[Opening Dataset entries section]

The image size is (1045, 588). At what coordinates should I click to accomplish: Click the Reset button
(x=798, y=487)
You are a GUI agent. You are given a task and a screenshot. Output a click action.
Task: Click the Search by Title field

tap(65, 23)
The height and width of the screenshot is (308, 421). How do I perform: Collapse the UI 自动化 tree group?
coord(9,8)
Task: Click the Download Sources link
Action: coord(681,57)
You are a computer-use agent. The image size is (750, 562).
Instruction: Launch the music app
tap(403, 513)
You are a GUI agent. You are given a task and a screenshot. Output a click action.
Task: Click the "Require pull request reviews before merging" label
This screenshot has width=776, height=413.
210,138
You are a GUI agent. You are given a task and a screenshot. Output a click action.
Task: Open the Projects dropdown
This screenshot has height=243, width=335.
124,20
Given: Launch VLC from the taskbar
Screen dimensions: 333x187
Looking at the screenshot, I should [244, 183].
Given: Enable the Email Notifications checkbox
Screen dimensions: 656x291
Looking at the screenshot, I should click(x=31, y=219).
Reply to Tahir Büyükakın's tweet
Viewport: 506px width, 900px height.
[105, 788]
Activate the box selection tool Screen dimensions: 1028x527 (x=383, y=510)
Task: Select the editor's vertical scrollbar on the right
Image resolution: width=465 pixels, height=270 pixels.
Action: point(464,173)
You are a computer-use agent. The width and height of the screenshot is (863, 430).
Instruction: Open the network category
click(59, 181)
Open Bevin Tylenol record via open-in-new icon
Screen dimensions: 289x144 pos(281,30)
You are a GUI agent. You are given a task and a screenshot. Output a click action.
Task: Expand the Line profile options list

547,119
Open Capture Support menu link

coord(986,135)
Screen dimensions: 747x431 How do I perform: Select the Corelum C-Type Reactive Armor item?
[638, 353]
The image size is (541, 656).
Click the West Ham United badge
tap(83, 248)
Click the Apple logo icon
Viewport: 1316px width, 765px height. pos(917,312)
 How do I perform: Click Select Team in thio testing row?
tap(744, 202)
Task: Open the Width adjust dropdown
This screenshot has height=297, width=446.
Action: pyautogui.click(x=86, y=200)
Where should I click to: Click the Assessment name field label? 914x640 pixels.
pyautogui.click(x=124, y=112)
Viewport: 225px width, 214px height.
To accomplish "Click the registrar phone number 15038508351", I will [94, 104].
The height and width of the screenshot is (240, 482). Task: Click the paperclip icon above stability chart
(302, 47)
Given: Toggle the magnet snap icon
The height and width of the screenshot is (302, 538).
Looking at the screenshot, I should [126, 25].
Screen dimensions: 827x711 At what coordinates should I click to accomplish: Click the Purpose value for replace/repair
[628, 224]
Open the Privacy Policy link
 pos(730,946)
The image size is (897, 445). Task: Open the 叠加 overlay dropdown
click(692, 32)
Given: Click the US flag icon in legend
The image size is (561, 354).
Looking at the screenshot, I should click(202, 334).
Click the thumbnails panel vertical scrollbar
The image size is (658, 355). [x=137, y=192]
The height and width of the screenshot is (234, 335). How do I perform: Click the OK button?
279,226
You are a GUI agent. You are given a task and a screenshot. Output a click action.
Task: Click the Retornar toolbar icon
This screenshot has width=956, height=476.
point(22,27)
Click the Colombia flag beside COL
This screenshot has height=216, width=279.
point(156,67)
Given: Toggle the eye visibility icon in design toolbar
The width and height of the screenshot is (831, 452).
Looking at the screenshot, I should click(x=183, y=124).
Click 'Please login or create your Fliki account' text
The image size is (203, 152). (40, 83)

[Closing Dataset entries section]

**Task directions:** The expected answer is every line in the data above that carries the string "computer".

**Solution for this exercise:**
You are a computer-use agent. The image size is (750, 562).
You are a computer-use agent. The width and height of the screenshot is (863, 430).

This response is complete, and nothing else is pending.